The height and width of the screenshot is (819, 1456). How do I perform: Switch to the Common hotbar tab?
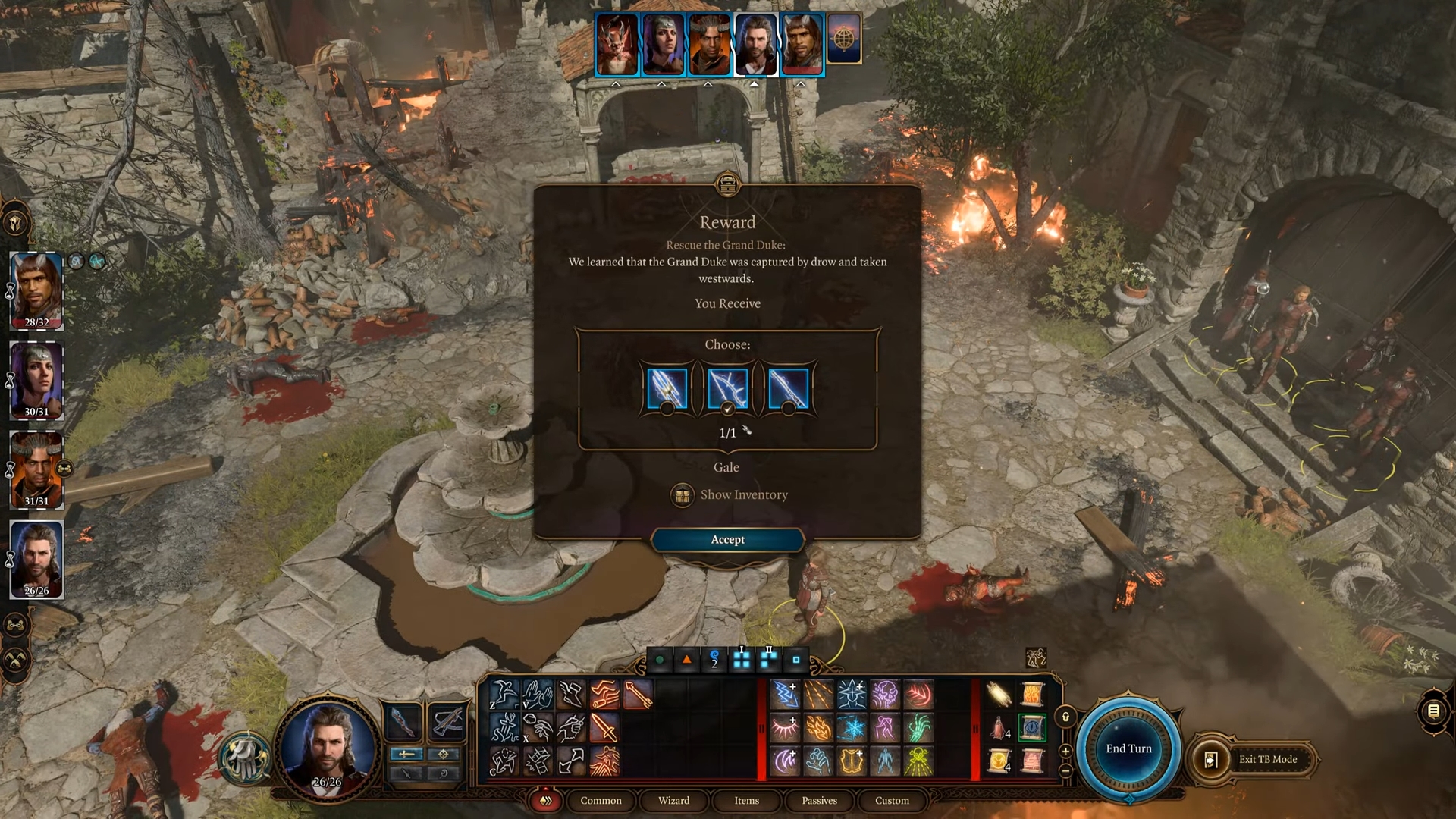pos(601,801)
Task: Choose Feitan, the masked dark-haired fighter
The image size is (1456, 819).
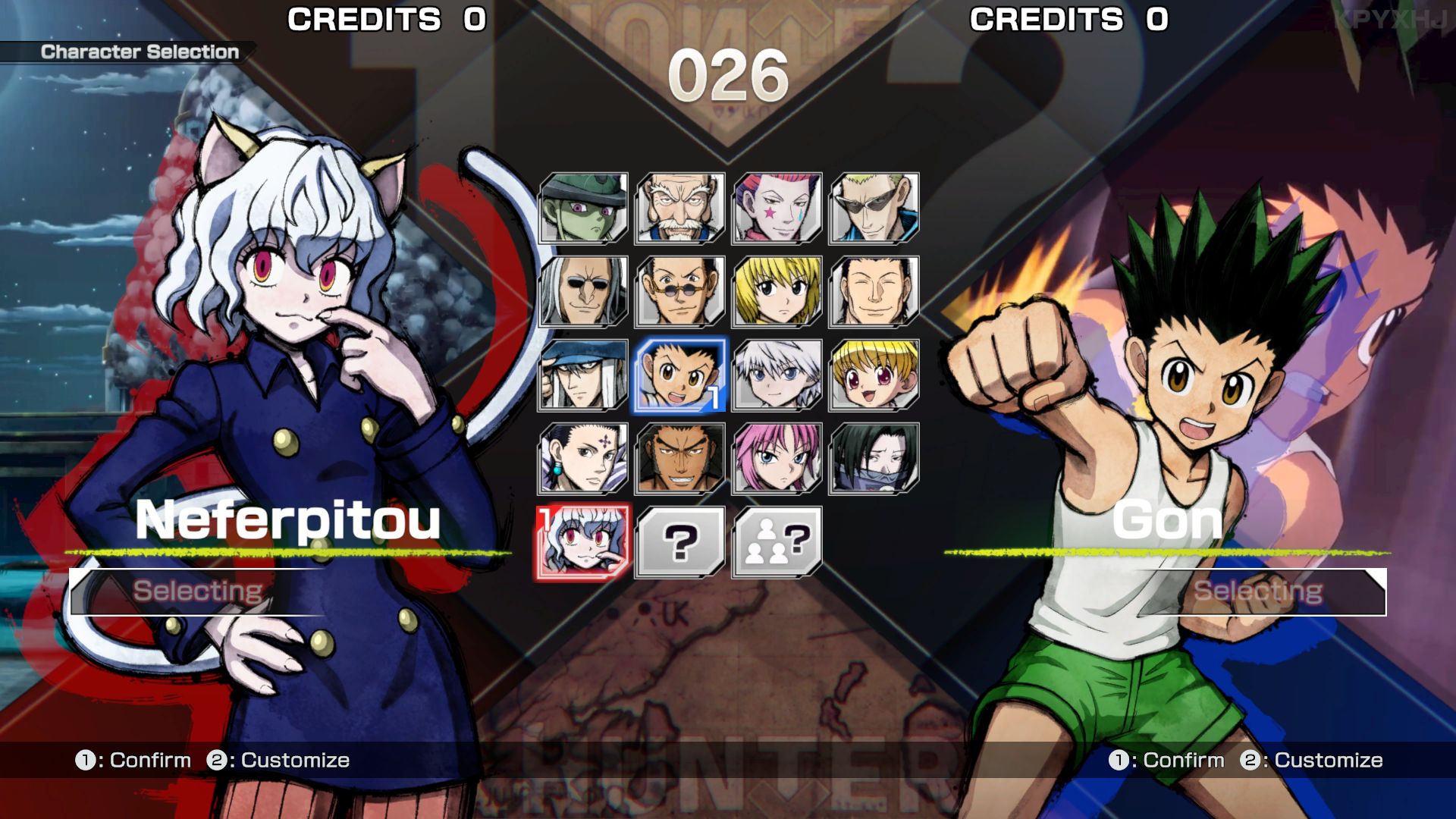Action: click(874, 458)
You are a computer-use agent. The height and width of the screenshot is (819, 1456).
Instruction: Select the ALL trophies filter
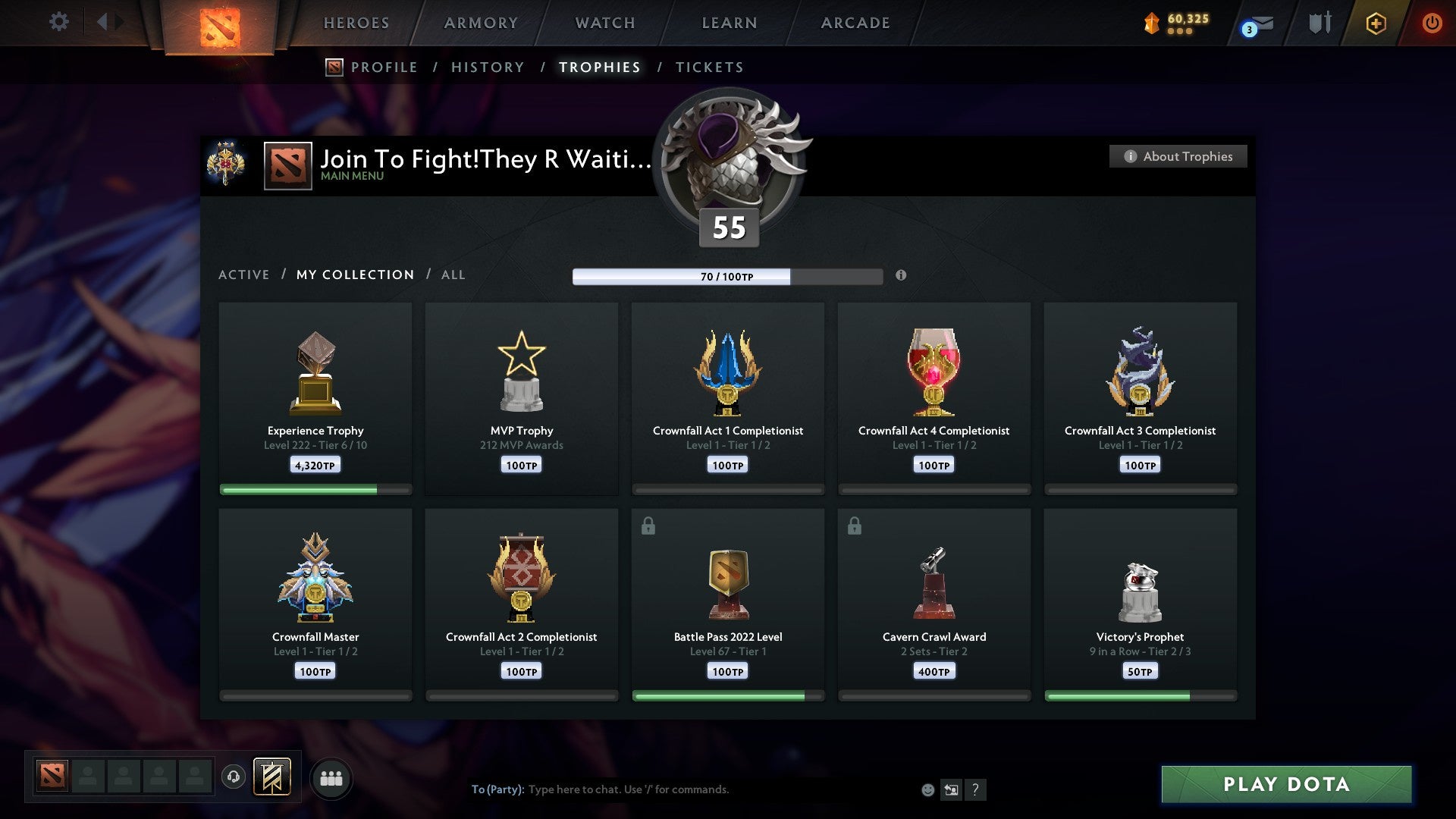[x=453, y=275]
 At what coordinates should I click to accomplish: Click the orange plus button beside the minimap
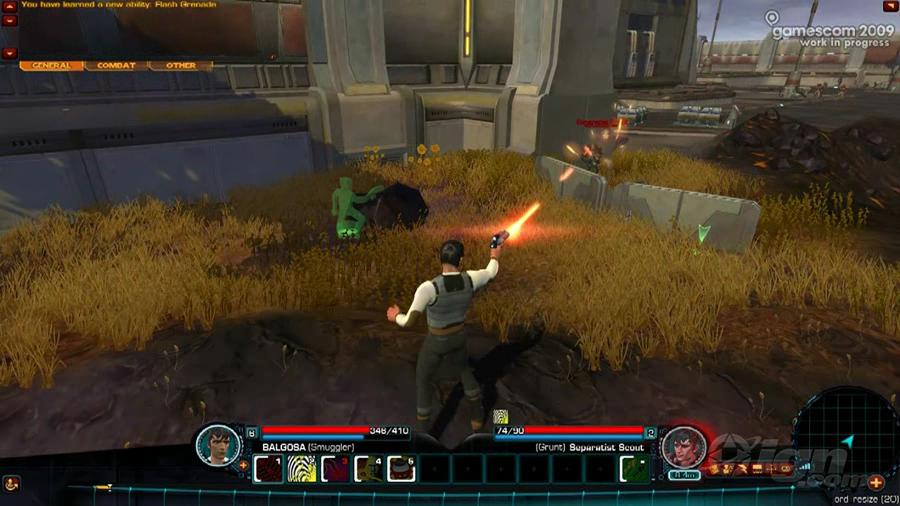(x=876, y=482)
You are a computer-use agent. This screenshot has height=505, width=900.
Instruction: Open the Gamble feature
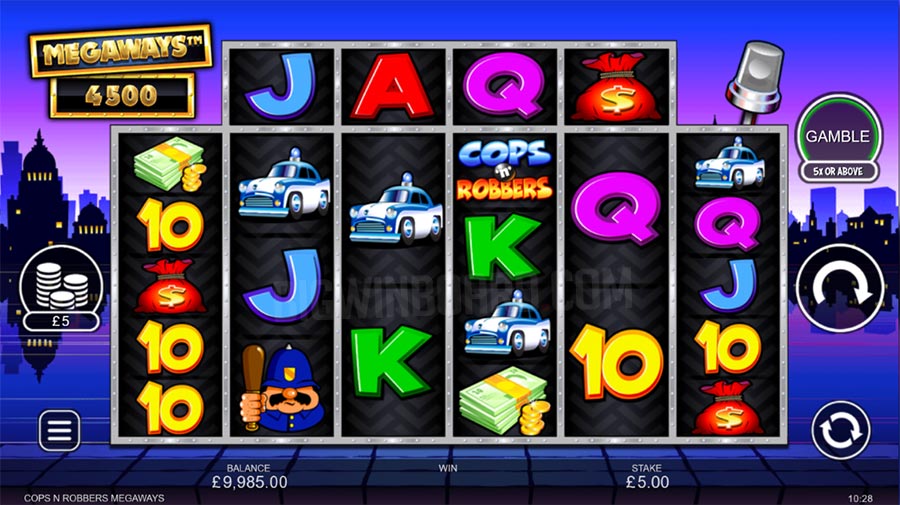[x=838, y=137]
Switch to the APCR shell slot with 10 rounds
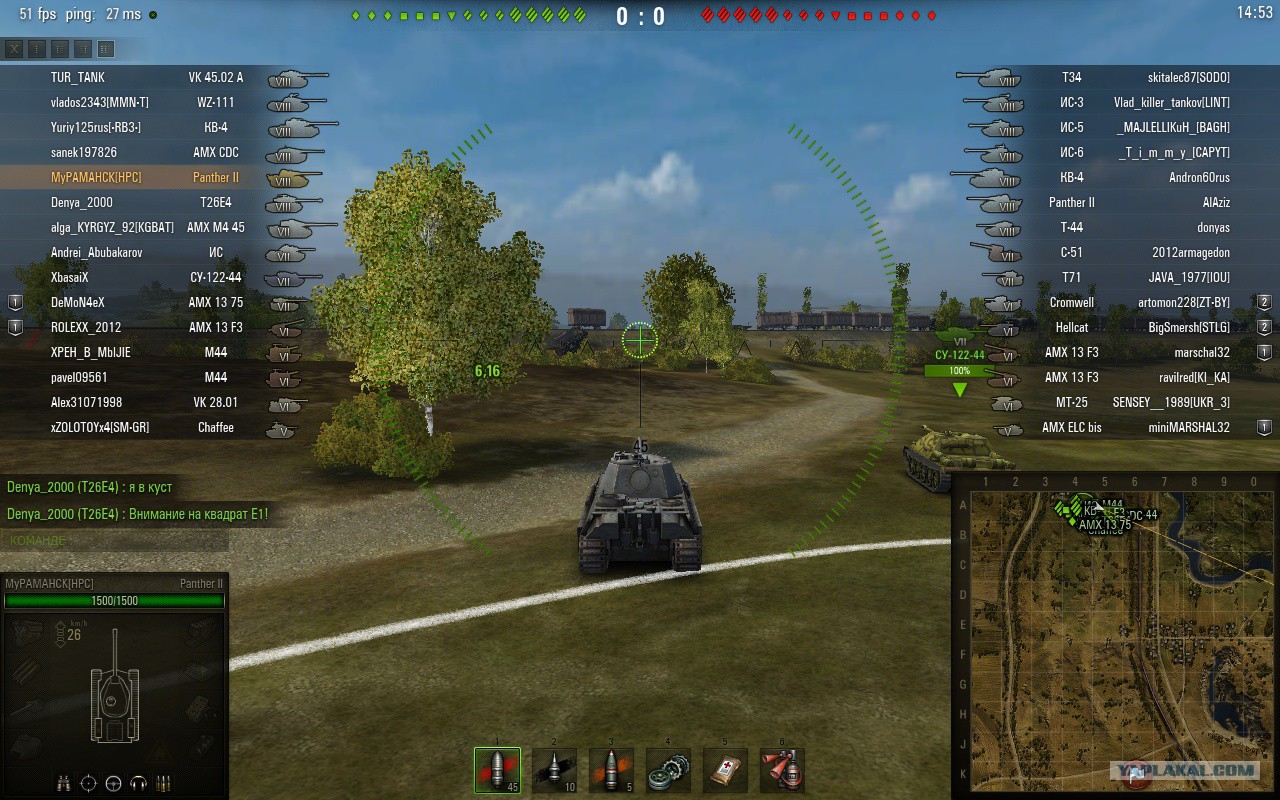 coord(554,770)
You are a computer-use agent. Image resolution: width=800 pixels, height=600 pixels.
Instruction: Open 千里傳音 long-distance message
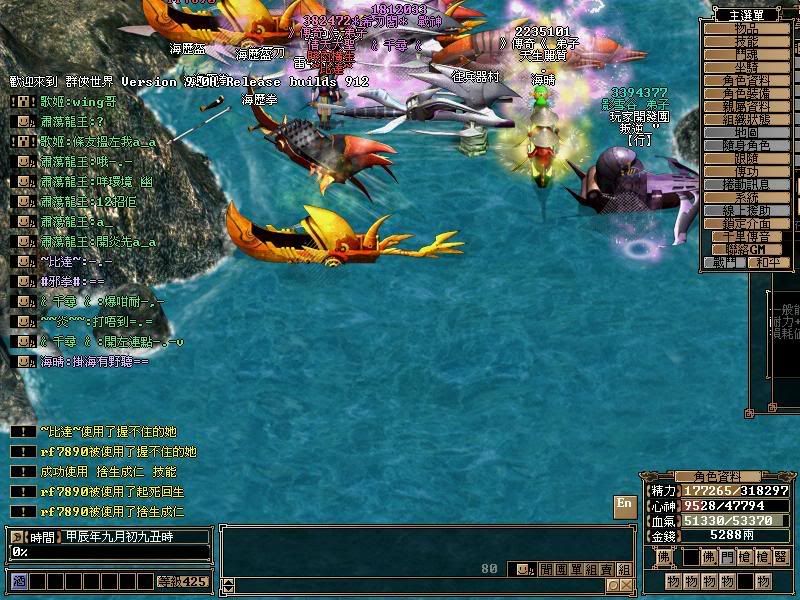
•••••
EXERCISE: Reproduce the lines between the one containing "You are a computer-use agent. The" and the one containing "(x=876, y=482)", inclusive, requests and all, with every click coordinate in the answers multiplied by 1.75 and rounded to the nearest whole number, halves rounding up. Omit the pictures.

EXERCISE RESPONSE:
You are a computer-use agent. The height and width of the screenshot is (819, 1456).
Instruction: Select the ALL trophies filter
[x=793, y=481]
 At what coordinates should I click to accomplish: Click the orange plus button beside the minimap
(x=1533, y=844)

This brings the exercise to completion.